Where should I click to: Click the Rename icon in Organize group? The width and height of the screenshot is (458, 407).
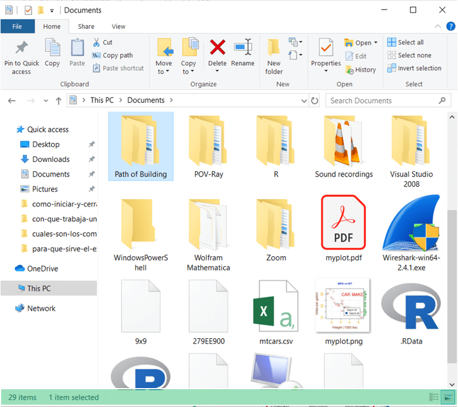point(242,47)
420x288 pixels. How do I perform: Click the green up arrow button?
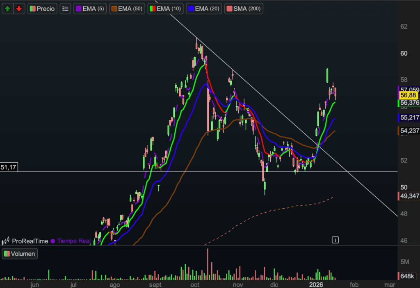pos(8,9)
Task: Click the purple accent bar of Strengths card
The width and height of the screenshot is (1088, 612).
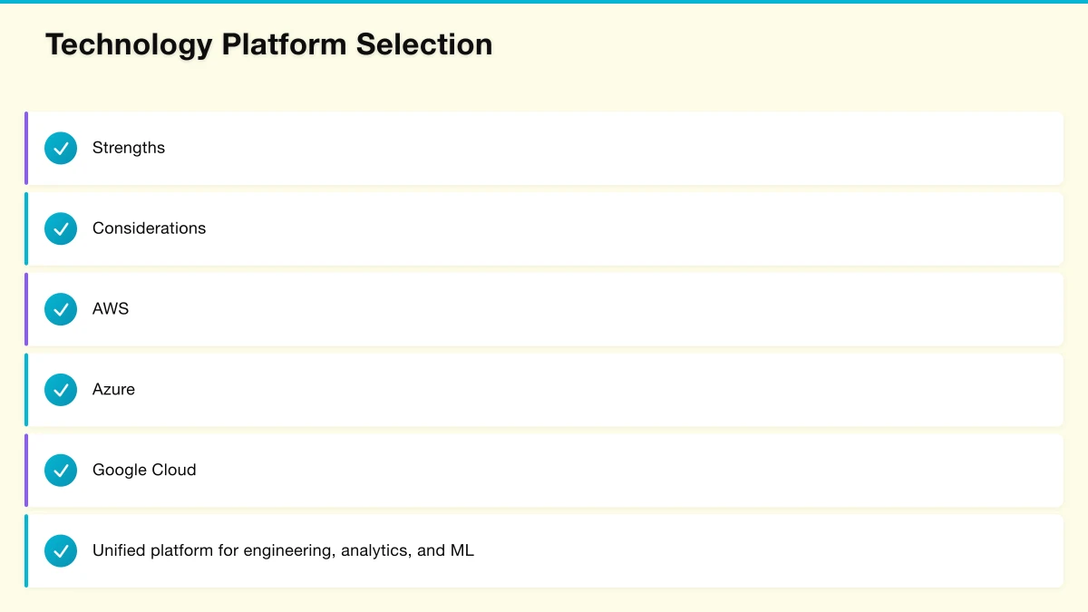Action: (x=26, y=148)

- TASK ITEM -
Your answer should consist solely of the lines from the line with "Task: Click the" to the final line of the listing, set down word for word, pictures omitted.

- ANSWER TO THE PROBLEM -
Task: Click the purple accent bar of Strengths card
The width and height of the screenshot is (1088, 612).
Action: (x=26, y=148)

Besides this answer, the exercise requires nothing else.